Терапия пороков развития головного мозга преимущественно симптоматическая, осуществляется детским неврологом, неонатологом, педиатром, эпилептологом. При наличии судорожного синдрома проводится антиконвульсантная терапия (карбамазепин, леветирацетам, вальпроаты, нитразепам, ламотриджин и др.). Поскольку эпилепсия у детей, сопровождающая аномалии развития головного мозга, обычно резистентна к противосудорожной монотерапии, назначают комбинацию из 2 препаратов (например, леветирацетам с ламотриджином). При гидроцефалии осуществляют дегидратационную терапию, по показаниям прибегают к шунтирующим операциям. С целью улучшения метаболизма нормально функционирующих мозговых тканей, в какой-то степени компенсирующих имеющийся врожденный дефект, возможно проведение курсового нейрометаболического лечения с назначением глицина, витаминов гр. В и пр. Ноотропные препараты используются в лечении только при отсутствии эписиндрома.

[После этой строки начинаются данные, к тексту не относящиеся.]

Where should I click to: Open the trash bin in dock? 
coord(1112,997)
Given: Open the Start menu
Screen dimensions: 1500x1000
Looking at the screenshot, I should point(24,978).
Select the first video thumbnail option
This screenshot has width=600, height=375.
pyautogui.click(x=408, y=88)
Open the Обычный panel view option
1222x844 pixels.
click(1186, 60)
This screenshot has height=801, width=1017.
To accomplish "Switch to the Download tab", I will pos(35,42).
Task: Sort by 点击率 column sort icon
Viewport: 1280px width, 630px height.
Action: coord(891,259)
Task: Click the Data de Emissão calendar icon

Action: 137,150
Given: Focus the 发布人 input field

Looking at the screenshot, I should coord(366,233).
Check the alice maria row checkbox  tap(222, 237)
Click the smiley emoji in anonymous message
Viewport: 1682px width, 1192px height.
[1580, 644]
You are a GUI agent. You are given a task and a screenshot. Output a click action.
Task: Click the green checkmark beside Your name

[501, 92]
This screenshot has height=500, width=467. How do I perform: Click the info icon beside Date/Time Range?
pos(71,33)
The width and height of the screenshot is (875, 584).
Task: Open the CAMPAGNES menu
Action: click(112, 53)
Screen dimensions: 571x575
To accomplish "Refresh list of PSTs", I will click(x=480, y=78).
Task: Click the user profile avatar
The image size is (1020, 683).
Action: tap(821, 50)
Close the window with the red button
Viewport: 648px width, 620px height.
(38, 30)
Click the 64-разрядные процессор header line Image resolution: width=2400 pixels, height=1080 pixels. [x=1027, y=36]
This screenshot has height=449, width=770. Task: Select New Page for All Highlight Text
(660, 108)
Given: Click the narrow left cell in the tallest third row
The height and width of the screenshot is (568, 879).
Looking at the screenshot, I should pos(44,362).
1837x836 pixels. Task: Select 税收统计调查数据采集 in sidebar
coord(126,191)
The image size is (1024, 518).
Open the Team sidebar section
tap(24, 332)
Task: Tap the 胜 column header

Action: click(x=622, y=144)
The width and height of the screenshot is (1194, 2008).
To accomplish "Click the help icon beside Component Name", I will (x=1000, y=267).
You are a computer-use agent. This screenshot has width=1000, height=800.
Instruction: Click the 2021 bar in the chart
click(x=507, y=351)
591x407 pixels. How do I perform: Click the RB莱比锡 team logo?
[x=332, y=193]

При умеренных и относительно легких церебральных аномалиях рекомендована нейропсихологическая коррекция, занятия ребенка с психологом, комплексное психологическое сопровождение ребенка, детская арт-терапия, обучение детей старшего возраста в специализированных школах. Указанные методики помогают привить навыки самообслуживания, уменьшить степень выраженности олигофрении и по возможности социально адаптировать детей с церебральными пороками.

Прогноз и профилактика

Прогноз во многом определяется тяжестью церебральной аномалии. Неблагоприятным симптомом выступает ранее начало эпилепсии и ее резистентность к осуществляемой терапии. Осложняет прогноз наличие сочетанной врожденной соматической патологии. Эффективной мерой профилактики служит исключение эмбриотоксических и тератогенных влияний на женщину в период беременности. При планировании беременности будущим родителям следует избавиться от вредных привычек, пройти генетическое консультирование, обследование на наличие хронических инфекций.